Amanda Parrish Morgan is a former high school English teacher who lives with her family in Connecticut. She coaches high school cross country, teaches creative writing, and is working on an essay collection. Some of her work has appeared in N+1, The Rumpus, The Millions, and Electric Lit. Her essay "On a Field, Sable" will appear in the Fall 2017 issue of Carve. Preorder or subscribe by Sunday, October 1, for special savings and discounts.
A life dedicated to an act so pure and universal as running provides an interesting backdrop to discuss a book like The Scarlet Letter; ultimately, great literature should hold a mirror up to the world and tell us something about ourselves. At what point did the book and your runner's lifestyle start coming together for you, and how long did it take for you to fully realize you had to tell this story?
I had tried to write about running before, but always felt like the result was hackneyed or else so technical as to really be more about the minutia of running. I also wrote about the glucose screening test, first in a really un-self-aware way, and then with a few days' perspective I was able to look at what I'd written and see that it came from a defensive place of shame. I actually can't remember when The Scarlet Letter came barging back in, but I live in New England and so every autumn the mood kind of feels Hawthorne-ish, and I think the novel was on my mind last fall. I used to encourage my students to use the literature we read as a way in to more personal essay writing, and so bringing the novel to my own experience felt like what I, as a teacher, would have told myself to do. The more I thought about the different threads of the essay, the more I realized I really wanted to write about transformation.
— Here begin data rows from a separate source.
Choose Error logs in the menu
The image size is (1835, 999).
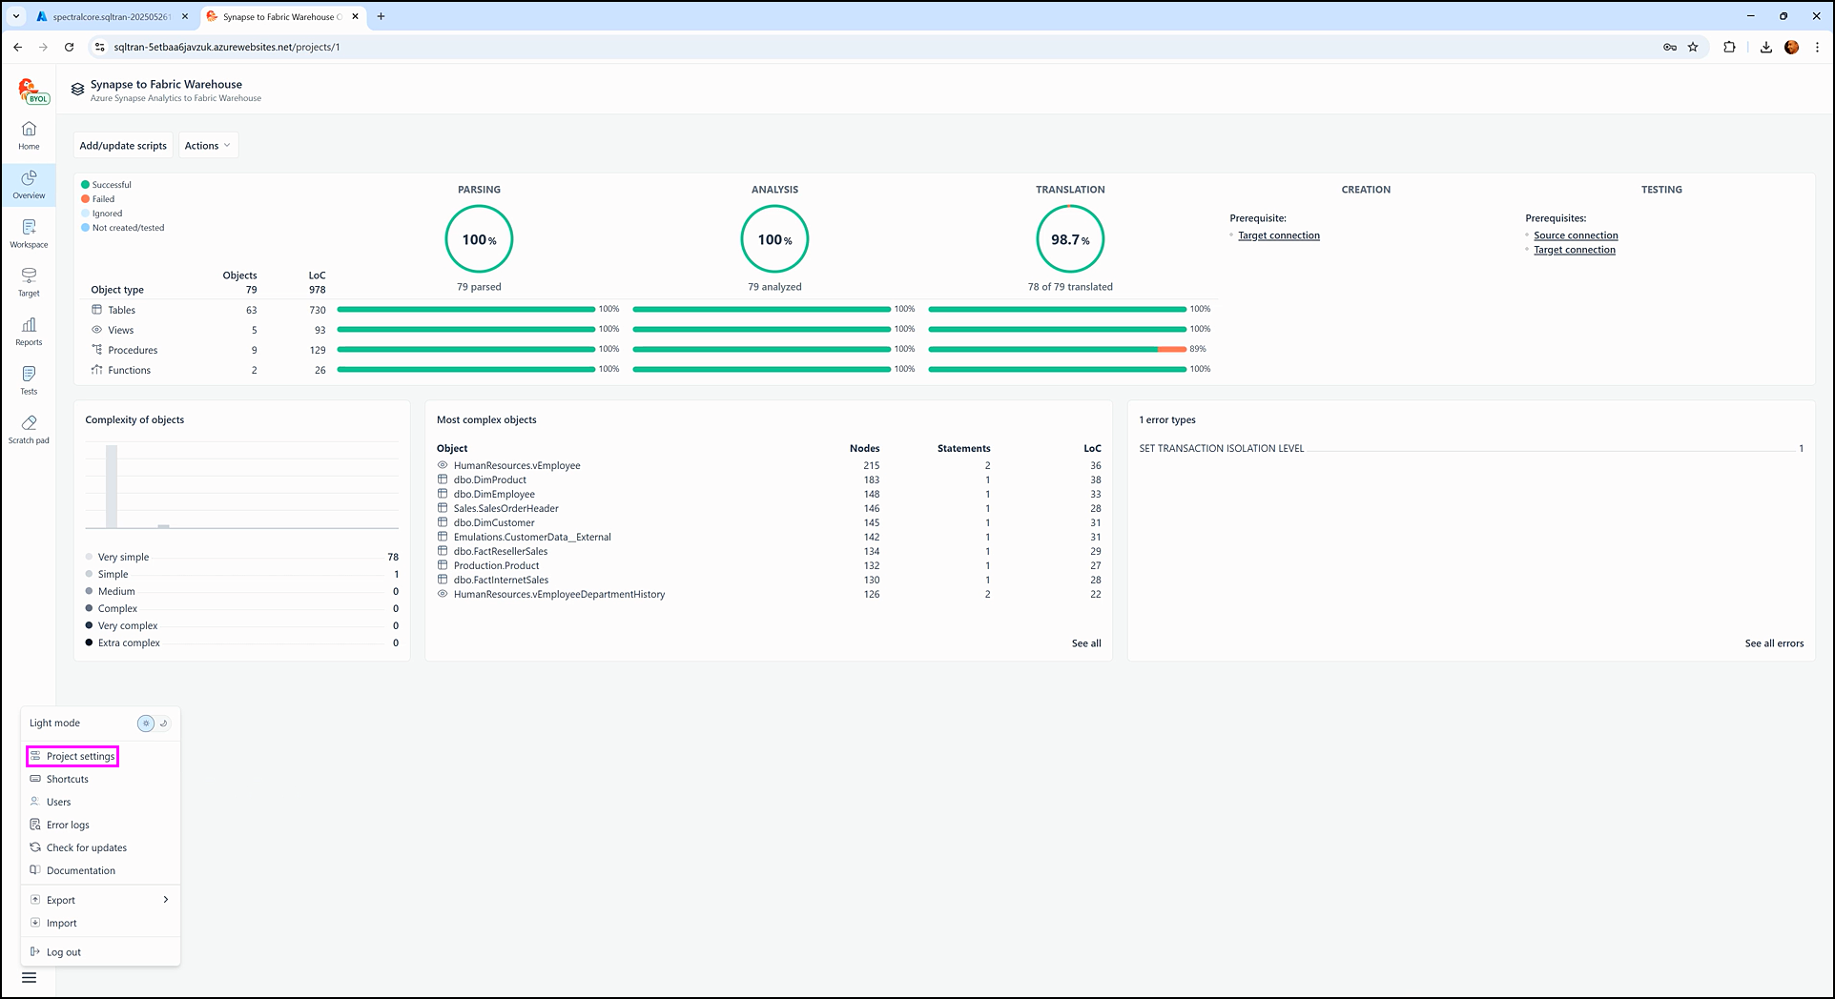[x=68, y=826]

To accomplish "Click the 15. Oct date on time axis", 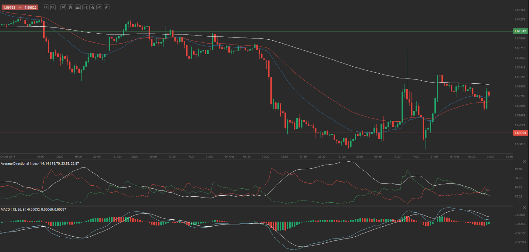I will [342, 157].
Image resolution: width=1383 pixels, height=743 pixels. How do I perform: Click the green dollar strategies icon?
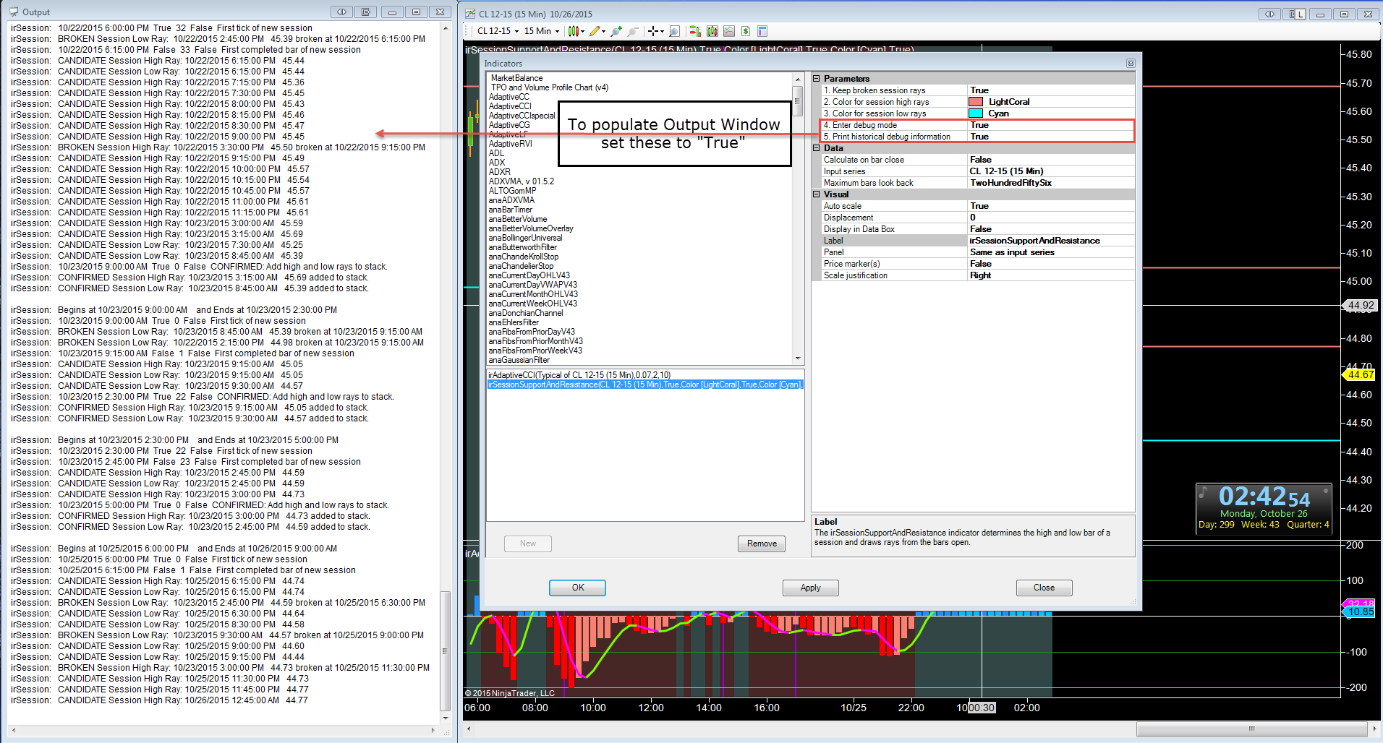point(745,31)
Toward the end of the essay, you take on motherhood and how we, as a society, expect certain behaviors or actions from those who are mothers (or are pregnant). A specific example is when you are jogging up a hill at one of your team’s meets and someone implores you to stop. Societal expectations can certainly benefit the individual, yet at the same time they can mutate into hurtful expectations or something as harmful as ostracization. As a writer, what advice would you give other writers about approaching such large, complex issues?
Regarding writing about motherhood specifically, it was really something I just couldn't help writing about. I brought some really terrible, sleep-deprived drafts I'd scribbled in the first few weeks after having my daughter to my writing group. After I had my daughter I felt so awed by the women who'd been with me through labor and delivery (midwives, nurses, OB) and by my own mom that I found myself fantasizing about going back to school to become an OBGYN. I'm in so many ways not suited to that work, so I wrote instead.
I felt sort of self-conscious about writing rather than being a doctor, being more cerebrally-involved rather than physically-involved. But, my friend and writing mentor, Rachel Basch, said something to me that kind of felt like permission to take writing about something as personal as motherhood seriously in a broader social context. She called the (at that time very rough and messy) writing I was doing an important feminist act, and I was stunned and also immediately thought, "Of course." I'm not sure that this advice is even specific to writers, but I guess I'd say that larger social issues don't have to start from the broad, outside, political, but can just as (or more) powerfully begin with personal experience.
In your story, one of the themes is the idea of physical transformation and how it often borders or blurs with self-flagellation. Many stories come about from peoples’ obsessions with lifestyles and this idea of human transformation. Do you think, absent running, you would still have experienced this story, only with another practice, lifestyle, or goal?
That's a really fascinating possibility. I have often wondered that, and I think the answer is yes. I have a pretty obsessive personality and for all of the many faults I have as a family member and friend, I am fiercely loyal. I think whatever I'd fallen into that offered a sense of identity in those adolescent years would have been all-consuming. What's harder to answer, for me, is in a society that places so much value on how women look (particularly on their weight) if a nonphysical transformation would have changed the way other people treat me the way that running indirectly did.